*** Opening of Exercise material ***

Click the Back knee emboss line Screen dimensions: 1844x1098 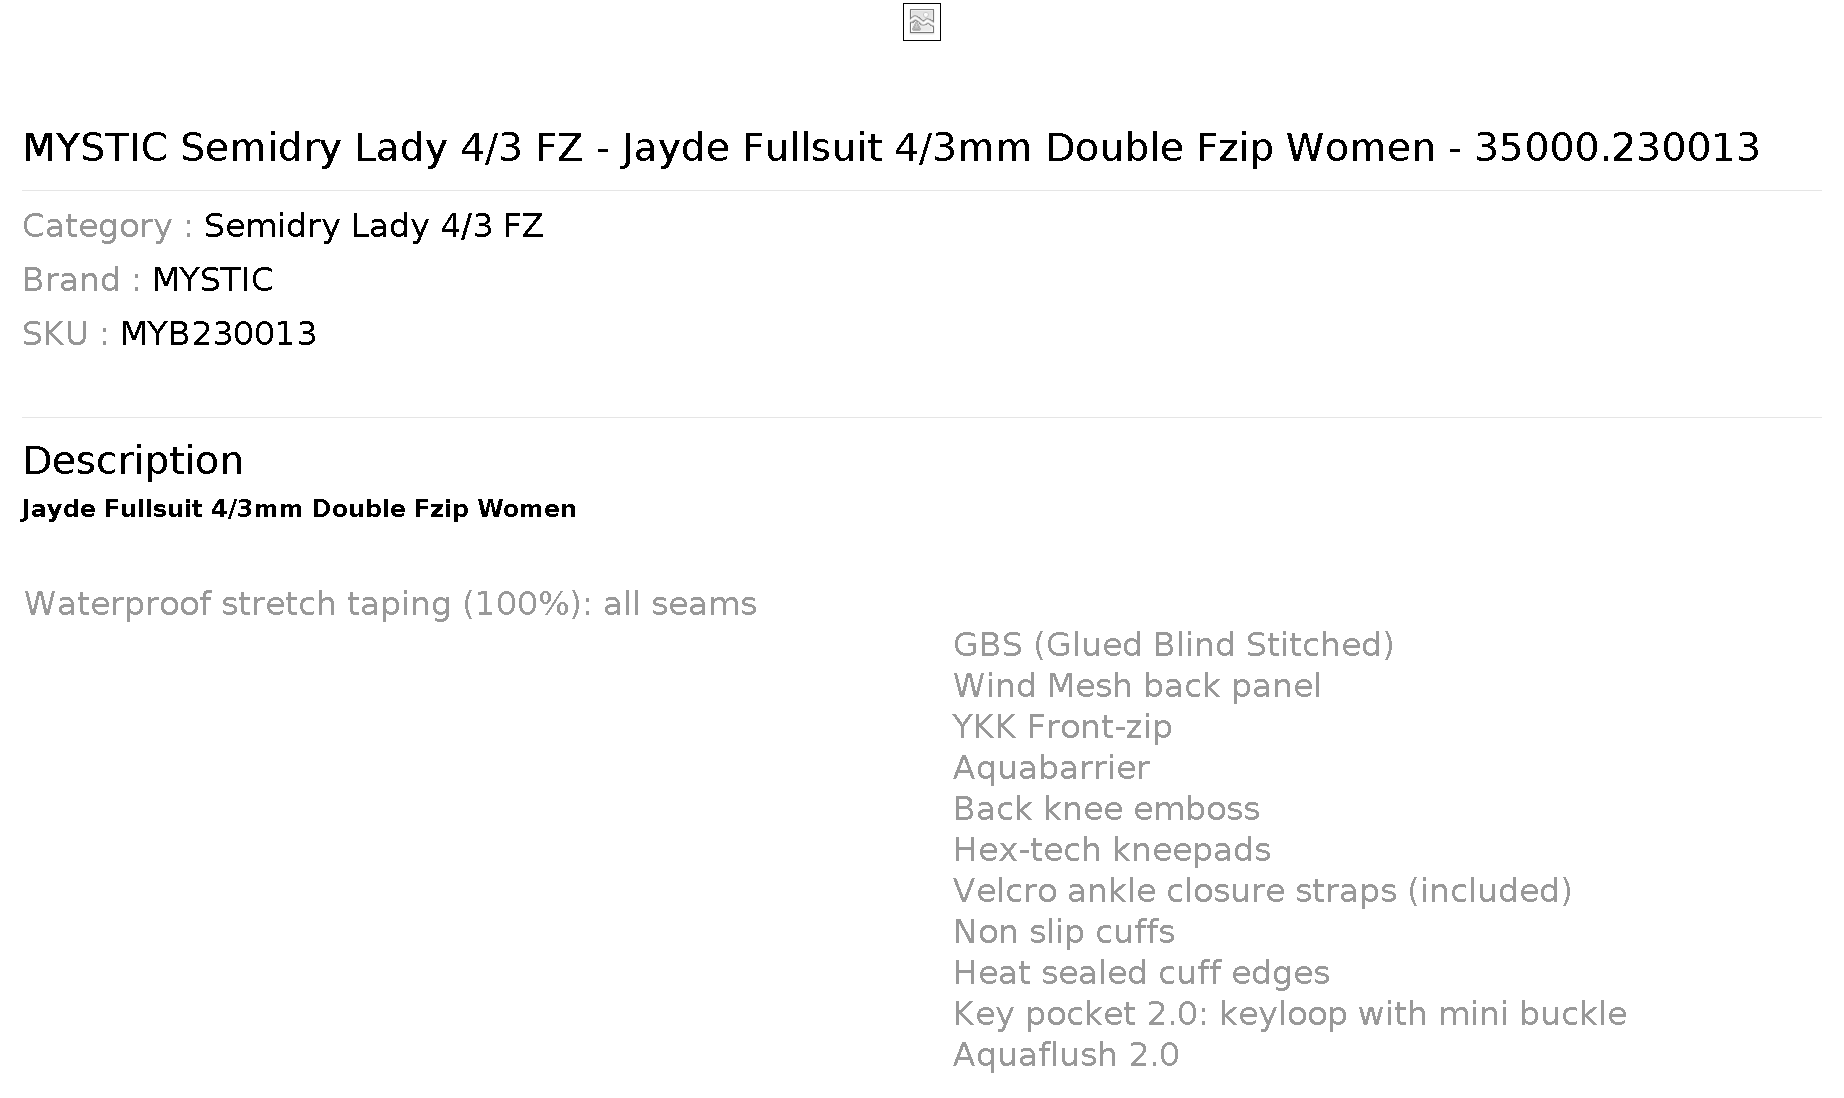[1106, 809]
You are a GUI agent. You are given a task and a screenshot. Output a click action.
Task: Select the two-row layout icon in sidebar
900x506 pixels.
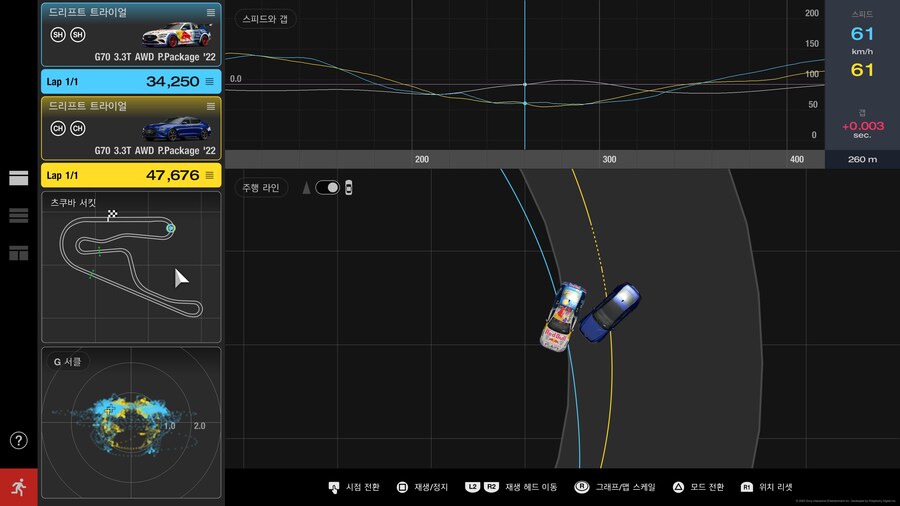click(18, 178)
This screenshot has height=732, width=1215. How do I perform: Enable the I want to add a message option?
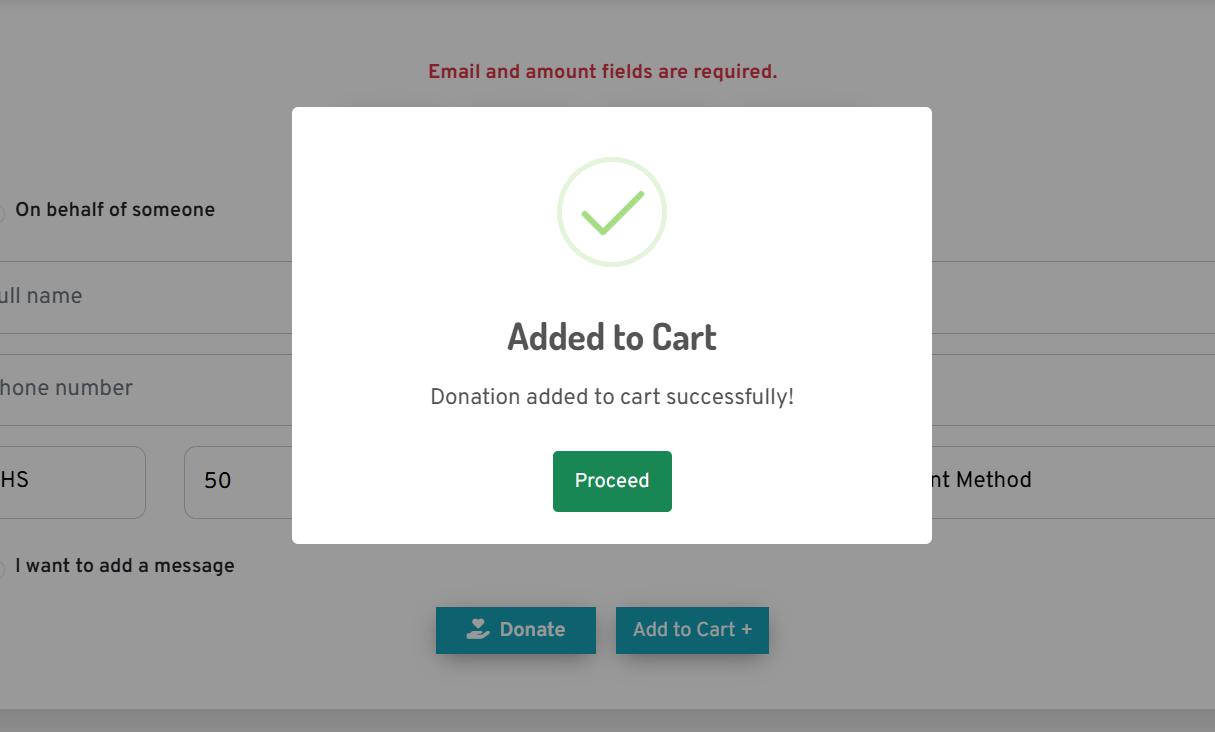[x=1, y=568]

*** Close of Exercise material ***
*** Opening of Exercise material ***

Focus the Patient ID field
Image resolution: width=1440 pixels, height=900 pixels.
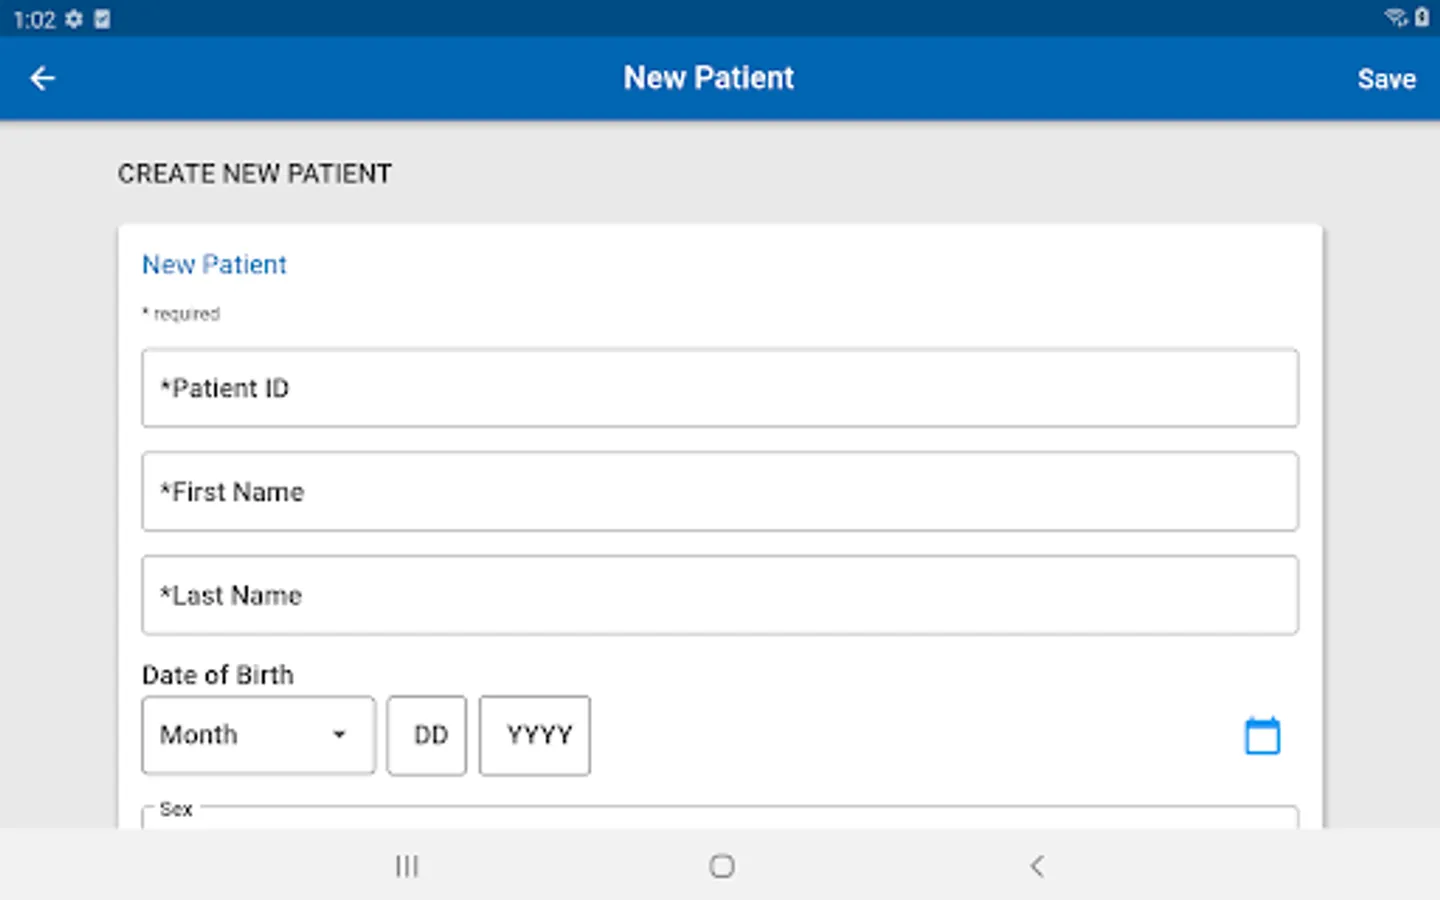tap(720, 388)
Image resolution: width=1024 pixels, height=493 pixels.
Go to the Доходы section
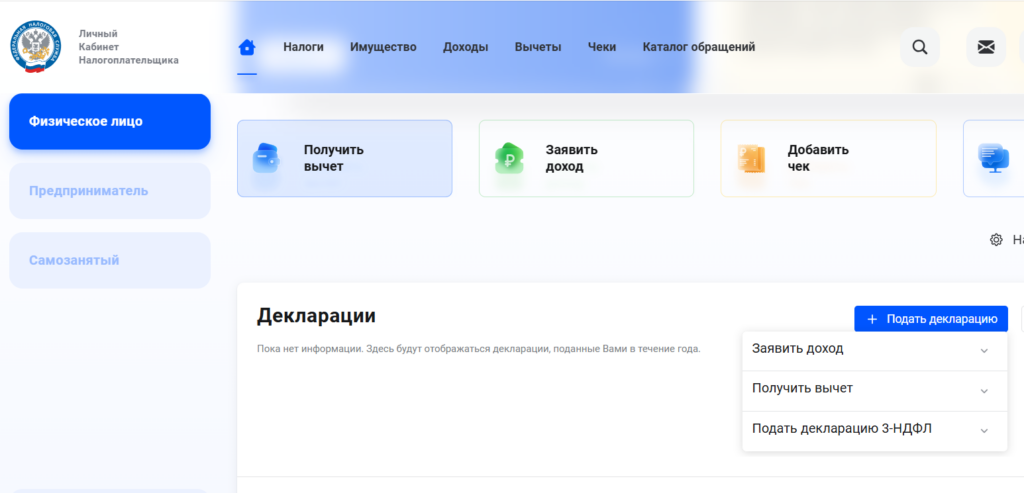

*** Close of Exercise material ***
*** Opening of Exercise material ***

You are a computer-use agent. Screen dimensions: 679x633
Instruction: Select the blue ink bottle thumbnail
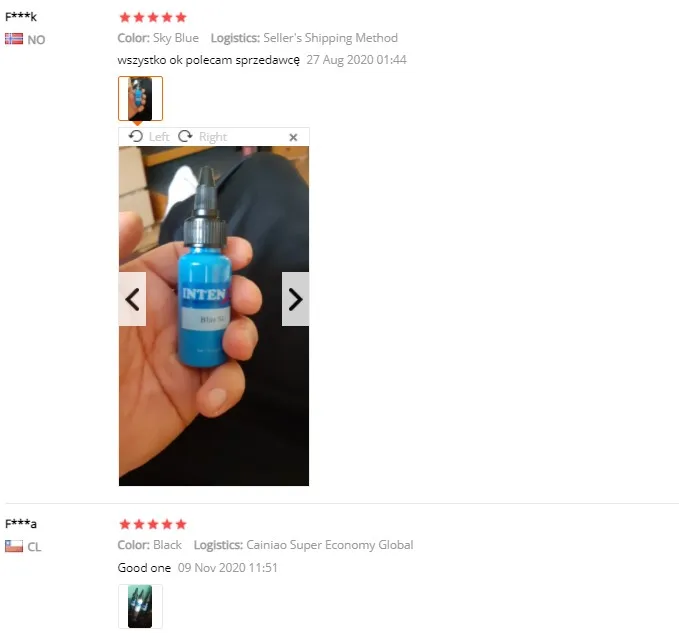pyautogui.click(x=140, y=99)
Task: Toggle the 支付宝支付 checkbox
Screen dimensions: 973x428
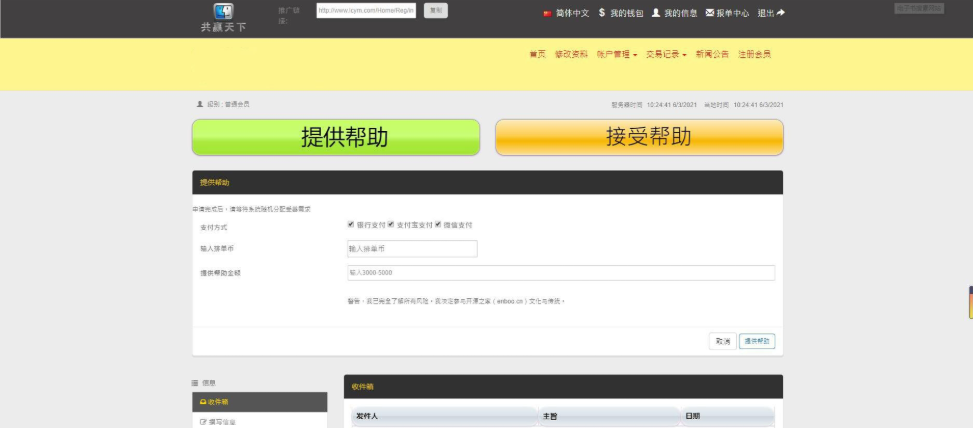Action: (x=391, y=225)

*** Close of Exercise material ***

* Exercise brief
Looking at the entries above, count the lines that hold the string "agent" and reply with the count alone.

* Answer box
2